Teitel stated that the new budget cuts would not have any effect on classes for the remainder of the current school year. “So far, classes are not affected,” he said. “We had programmed all our classes in case something like this happened. Unless something else happens this year, students won’t notice a thing.”
“[Teitel] kept [last year] in mind when he prepared this year’s budget,” Parent Coordinator Harvey Blumm said. “He deserves a lot of credit. I think he’s demonstrated his goal is to protect the classroom. He’ll focus on cutting from other areas before turning to the teachers and students.”
Parents’ Association (PA) Co-President Paola de Kock expressed concern over the new budget cuts. “The PA is going to try to raise money, but we can’t pay for instruction,” she said. “We’ve paid for a lot of stuff the DOE should be paying, like copy machines and supplies.”
“This country, this state, has to come to terms with its children,” de Kock said. “All children have the right to a free public education.”
“This is like déjà vu,” Blumm said. “This is exactly what we went through when we were hit last time. The PA did a wonderful job last year, and they’ll have to do the same this year, too. Basically, whether it’s schools, healthcare or anything else, the pie is getting smaller. And everyone’s going to be fighting to keep their piece of the pie, which is what we have to do.”

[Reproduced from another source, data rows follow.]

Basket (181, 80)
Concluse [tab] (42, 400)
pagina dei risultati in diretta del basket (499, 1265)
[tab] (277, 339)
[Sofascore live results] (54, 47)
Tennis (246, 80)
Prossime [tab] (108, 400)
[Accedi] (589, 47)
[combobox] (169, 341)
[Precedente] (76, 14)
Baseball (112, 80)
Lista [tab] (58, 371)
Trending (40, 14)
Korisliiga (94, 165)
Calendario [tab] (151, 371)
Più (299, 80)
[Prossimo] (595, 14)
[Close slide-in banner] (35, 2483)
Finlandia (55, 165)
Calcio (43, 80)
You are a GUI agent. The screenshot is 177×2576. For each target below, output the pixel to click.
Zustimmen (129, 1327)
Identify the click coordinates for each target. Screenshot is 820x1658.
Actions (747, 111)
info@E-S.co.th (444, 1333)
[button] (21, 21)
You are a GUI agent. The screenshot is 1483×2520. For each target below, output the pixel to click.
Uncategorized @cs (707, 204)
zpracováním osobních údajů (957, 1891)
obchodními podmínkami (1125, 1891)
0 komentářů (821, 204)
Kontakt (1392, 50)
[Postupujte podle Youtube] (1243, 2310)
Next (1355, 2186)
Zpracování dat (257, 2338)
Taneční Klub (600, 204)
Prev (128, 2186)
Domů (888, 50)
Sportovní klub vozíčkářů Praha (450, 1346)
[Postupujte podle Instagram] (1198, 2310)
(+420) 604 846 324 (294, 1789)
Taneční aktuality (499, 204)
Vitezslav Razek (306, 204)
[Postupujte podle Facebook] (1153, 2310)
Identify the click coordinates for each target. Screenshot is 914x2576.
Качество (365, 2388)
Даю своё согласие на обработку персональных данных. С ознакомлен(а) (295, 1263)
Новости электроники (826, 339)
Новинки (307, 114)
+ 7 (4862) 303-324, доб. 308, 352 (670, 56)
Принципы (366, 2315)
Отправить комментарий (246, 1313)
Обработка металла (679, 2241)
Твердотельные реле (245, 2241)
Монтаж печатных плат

To deal with the upcoming $754,000 cut that Stuyvesant will face in the 2009-2010 school year, Teitel may decide to give students fewer classes and he “might have to cut afterschool programs and extra-curriculars,” he said.
According to Teitel, it is unclear exactly how and to what extent the future budget cuts will affect Stuyvesant students.
“Next September, no one can put away the cuts we’ll face,” Blumm said.
“I don’t think things economically are getting better by the day,” Teitel said. “Governor Paterson announced a 2.1 billion-dollar cut to the state budget, with 585 million coming from education, and 244 million of that from the New York City DOE.”